It was in this climate that Charlemagne was crowned emperor in December, which must seriously have damaged Irene's prestige on the international scene. According to Theophanes, Charlemagne followed this up by considering first a naval expedition against Byzantine Sicily and then marriage to Irene. Aetius was now essentially in charge of the government and army and in 801/2 he tried to make his brother Leo emperor: he appointed him strategos of Thrace and Macedonia, while he himself controlled the Asiatic themes (the Anatolic and Opsikion). These four themes were strategically close to Constantinople and possessed a third or more of the empire's troops. Aetius himself had led his themes and won a victory over the Arabs in 800, though he was defeated in the next year.[] Aetius's conduct became more and more autocratic: 'being filled with pride, he humiliated dignitaries in positions of authority and took no account of them'. One of these officials was clearly Nicephorus, Irene's finance minister (logothete of the genikon or treasury). The disgruntled courtiers decided to revolt, and their plans were confirmed by the arrival of the ambassadors from Charlemagne and Pope Leo, asking Irene to marry Charlemagne and unite the two halves of the empire, especially as Irene appears to have been happy to consent. However, Aetius 'who ruled by her side and was usurping power on behalf of his brother' prevented her from making a firm commitment to the alliance. While the ambassadors from Charlemagne were still in the city (and presumably the timing was deliberately chosen), at dawn on 31 October 802 Nicephorus assumed power. He was backed by a number of high-ranking conspirators, including Nicetas Triphyllius the domestic of the Scholae, the quaestor, and a relative of Irene's, Leo Sarantapechys. The conspirators tricked the guards at the Chalke gate of the Great Palace into believing that Aetius was forcing the empress to proclaim his brother Leo as emperor and that she had therefore sent for Nicephorus to proclaim him emperor instead to forestall Aetius's plan; the guards themselves willingly joined in the ceremony. The palace of Eleutherios, where Irene was living, was surrounded and at day-break she was confined in the Great Palace. Nicephorus was then crowned in St Sophia by Patriarch Tarasius.
The end of the regime
Theophanes's account makes it clear that Irene's deposition was supported by a number of her own supporters: "Men who lived a pious and reasonable life wondered at God's judgement, namely how He had permitted a woman who had suffered like a martyr on behalf of the true faith to be ousted by a swineherd and that her closest friends should have joined him out of cupidity, I mean Leo of Sinope (who was patrician and sakellarios), and the accursed Triphyllioi, and the above-mentioned patricians who had been enriched by her many liberalities, who had often dined at her table, and had assured her through flattery and under terrible oaths that they considered her goodwill more essential than anything else in the world"'[]

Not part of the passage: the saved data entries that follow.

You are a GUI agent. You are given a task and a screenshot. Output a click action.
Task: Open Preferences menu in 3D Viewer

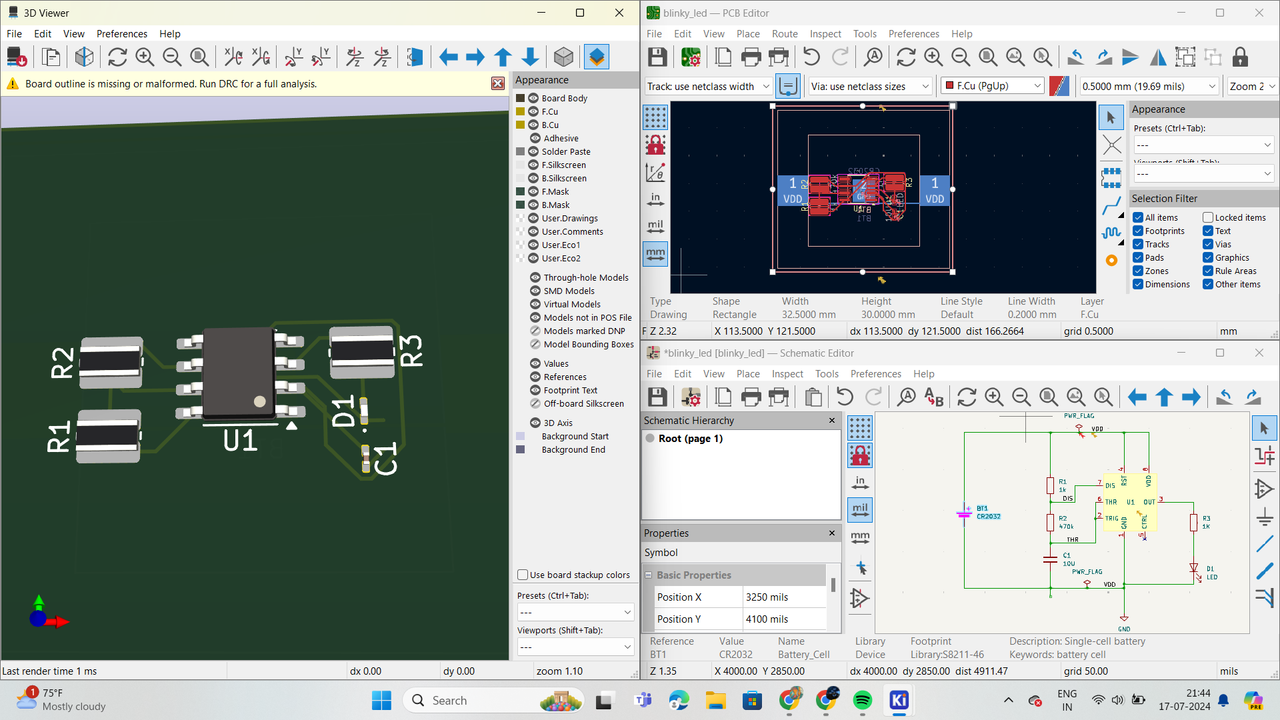coord(121,33)
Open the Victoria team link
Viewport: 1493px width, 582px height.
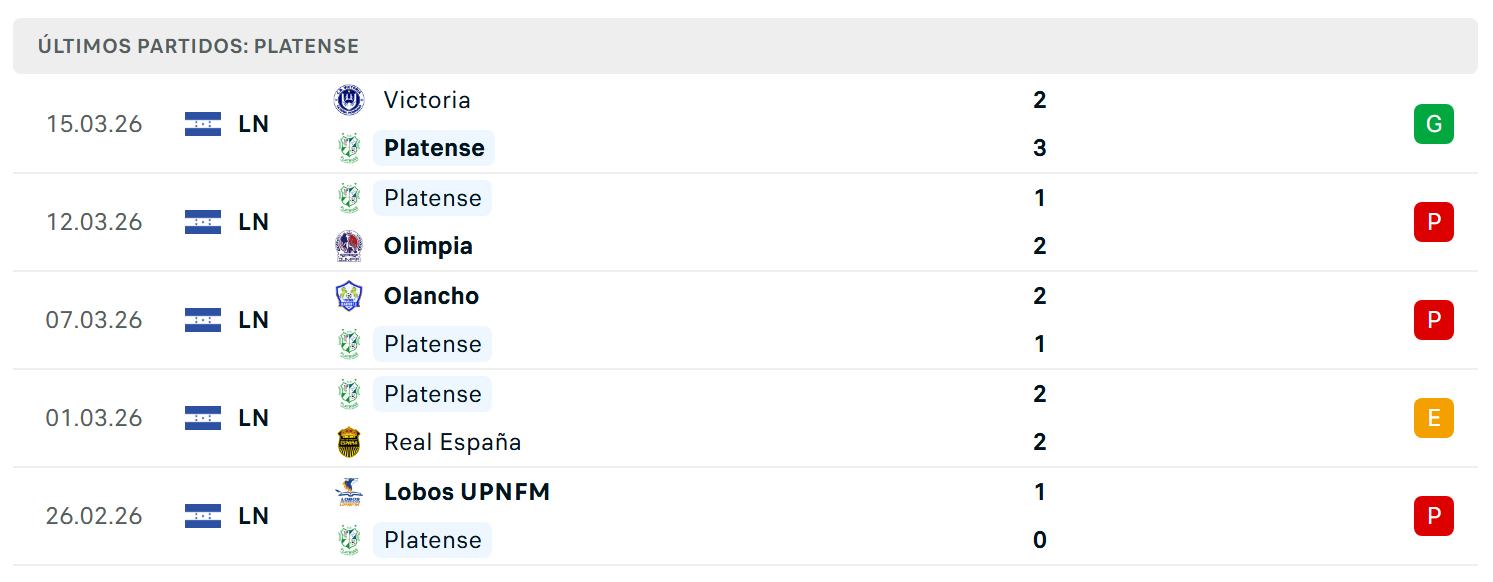(427, 100)

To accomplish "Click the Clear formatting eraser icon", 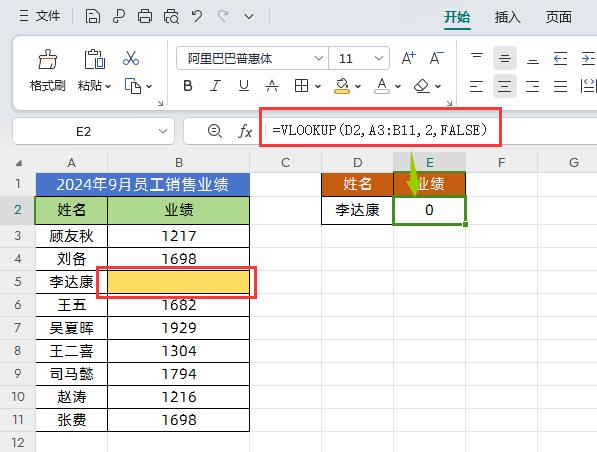I will point(422,86).
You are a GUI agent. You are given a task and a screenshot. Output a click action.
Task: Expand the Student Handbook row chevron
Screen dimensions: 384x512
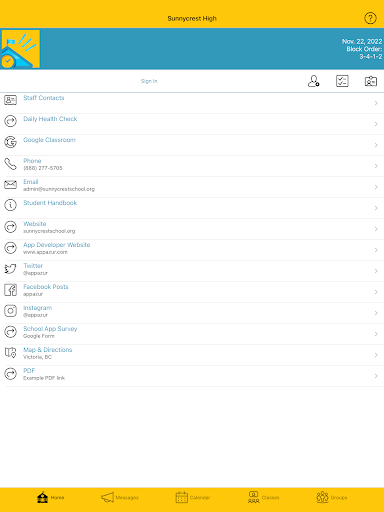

The rebellion seems to have been sparked off by fears that the greatly disliked eunuch Aetius would move to put his brother on the throne before Irene could accept the Franks' marriage proposal. On the following day she was visited by Nicephorus who urged her not to conceal any of the imperial treasures: there must have been rumours that Irene had concealed a fortune in her palace. She was to be allowed to keep her palace of Eleutherios as long as she did not hide any of the imperial treasures, and she swore to that effect on a fragment of the True Cross 'down to the last penny'.[] However he exiled her to the convent on the island of Principo which she had herself built, and later in November she was removed to Lesbos and severely guarded; it is possible that in the interim she had been involved in a plot to regain power.[] A rebellion against Nicephorus in July 802, in which Bardanes Tourkos, strategos of the Anatolics, was proclaimed emperor by his men, may have been in support of Irene, though Theophanes does not say so;[] Bardanes as domestic of the Scholae had been one of Irene's main supporters in bringing her to power and had been one of the four patricians who led her horses in her triumphal procession in 799. The revolt was not popular and Bardanes withdrew to a monastery.
Nevertheless, Irene and her relations retained some prestige. Nicephorus' decision to marry his son and heir Stauracius to Irene's niece Theophano (even though 'she was betrothed to another man and had slept with him many times')[] was doubtless to strengthen the dynastic claims of Nicephorus's own family. Irene died on 9 August 803, after which her body was transferred to her monastery at Principo.[] Despite her actions as empress, she was canonised for her part in restoring icon-veneration and her saint's life endows her with all appropriate -- and inappropriate -- piety and virtues.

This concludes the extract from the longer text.